# EXTRAIT À LIRE
● ● ●
Plage Laval: l’art de trouver son petit bout d’horizon

Le nouveau roman de Rafaële Germain met en scène une femme de 48 ans qui doit, du jour au lendemain, redéfinir ce qui la rend heureuse. Entretien avec une romancière fort inspirée qui ne connaît pas le syndrome de la page blanche.
Plage Laval: l’art de trouver son petit bout d’horizon

Photo: Julien Faugère

N’en déplaise à Laurence, Stéphane s’en va. Et il lui « laisse » la maison familiale, sachant qu’elle devra se dépatouiller avec la réaction de leur fille si elle décide de vendre. S’ensuit la belle (quoique dépaysante) histoire d’une redécouverte de soi vécue avec un certain sens de l’aventure. Un projet de réno, une nouvelle famille choisie, quelques adorables chatons et même un séducteur scandinave : tous les éléments sont réunis pour que débute un nouveau chapitre de vie exaltant.

Rafaële, votre roman met en scène une femme de 48 ans qui se retrouve célibataire, ce qui déclenche chez elle une grande remise en question. D’où vous est venue l’idée de ce personnage qui cherche sa nouvelle place dans le monde ?
● ● ●
# DONNÉES FOURNIES
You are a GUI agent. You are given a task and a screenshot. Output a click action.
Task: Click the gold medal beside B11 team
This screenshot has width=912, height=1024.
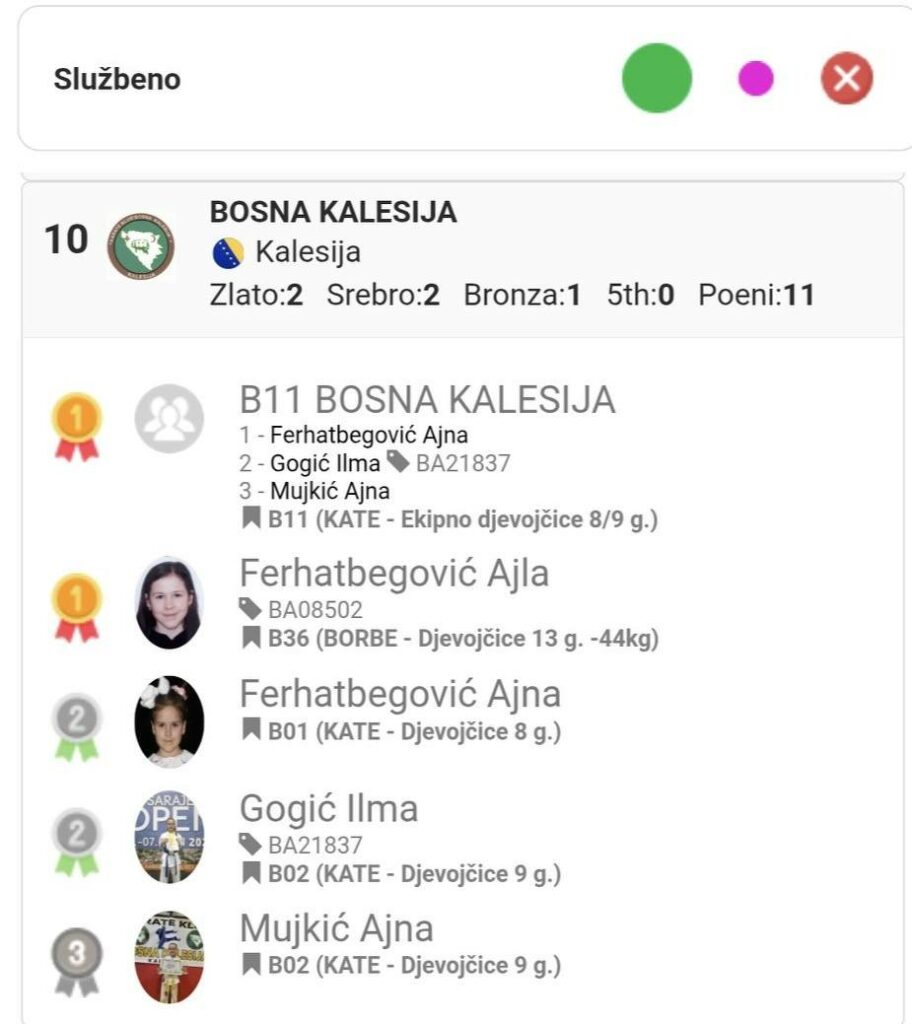pyautogui.click(x=77, y=426)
● ● ●
# LISTE DES TÂCHES
A) Dans l'extrait sur le roman de Rafaële Germain, quel âge a la femme que met en scène le roman ?
B) Dans l'extrait sur le roman de Rafaële Germain, renommez « Laurence » en « Hélène », s'il vous plaît, dans la partie qui s'ouvre sur les mots contenant « Photo: Julien Faugère » et se ferme sur « de vie exaltant. ».

# RÉPONSES COMPLÈTES
A) Elle a 48 ans.

B)
Photo: Julien Faugère

N’en déplaise à Hélène, Stéphane s’en va. Et il lui « laisse » la maison familiale, sachant qu’elle devra se dépatouiller avec la réaction de leur fille si elle décide de vendre. S’ensuit la belle (quoique dépaysante) histoire d’une redécouverte de soi vécue avec un certain sens de l’aventure. Un projet de réno, une nouvelle famille choisie, quelques adorables chatons et même un séducteur scandinave : tous les éléments sont réunis pour que débute un nouveau chapitre de vie exaltant.